§ Text shown

--- Begin ---

A visually impaired man from San Juan has lost his appeal over a protection order, obtained by his ex-wife because of his alleged protracted mental and emotional abuse.

Delivering an oral judgement at the end of a brief appeal at the Hall of Justice in Port-of-Spain, yesterday morning, Appellate Judges Mark Mohammed and Prakash Moosai rejected all the grounds raised by the man, who this newspaper chose to keep anonymous due to the nature of the proceedings.

The outcome of the case was merely a moral victory for the man’s ex-wife as the two-year protection order expired before the appeal hearing.

In the judgement, Mohammed stated that the man’s claim that the magistrate, failed to consider that his ex-wife could have raised his alleged abuse in divorce proceedings before the Family Court, lacked merit.

He disagreed as he noted that the magistrate, assigned to hear domestic violence cases, was best placed to decide on the order.

--- End ---

§ Listing
--- Begin ---

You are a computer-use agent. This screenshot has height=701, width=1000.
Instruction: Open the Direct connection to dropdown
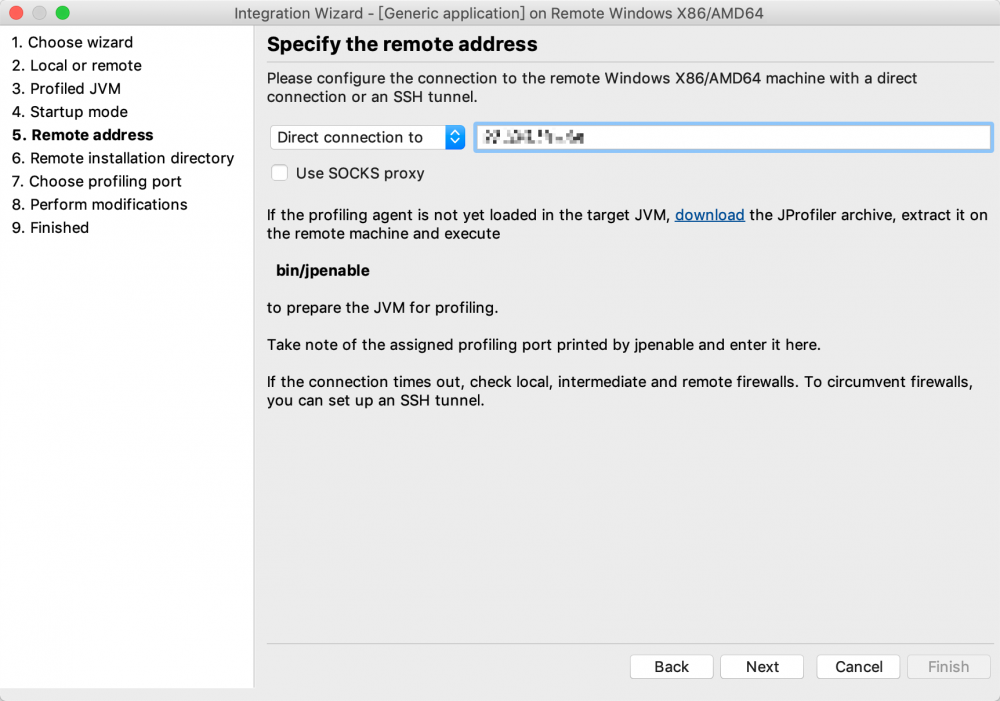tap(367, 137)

--- End ---
--- Begin ---

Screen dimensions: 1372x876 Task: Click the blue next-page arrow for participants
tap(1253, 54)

--- End ---

§ What this exercise asks
**a)** From the protection-order report, list every proper name of a person, a place, or a court.
**b)** Update the protection-order report from "In the judgement, Mohammed" to "on the order.", and write it out with "magistrate" changed to "justice of the peace" wherever it appears.
Rely solely on the protection-order report, not on the records.

§ Answers for the tasks
**a)**
San Juan
Hall of Justice
Port-of-Spain
Mark Mohammed
Prakash Moosai
Family Court

**b)**
In the judgement, Mohammed stated that the man’s claim that the justice of the peace, failed to consider that his ex-wife could have raised his alleged abuse in divorce proceedings before the Family Court, lacked merit.

He disagreed as he noted that the justice of the peace, assigned to hear domestic violence cases, was best placed to decide on the order.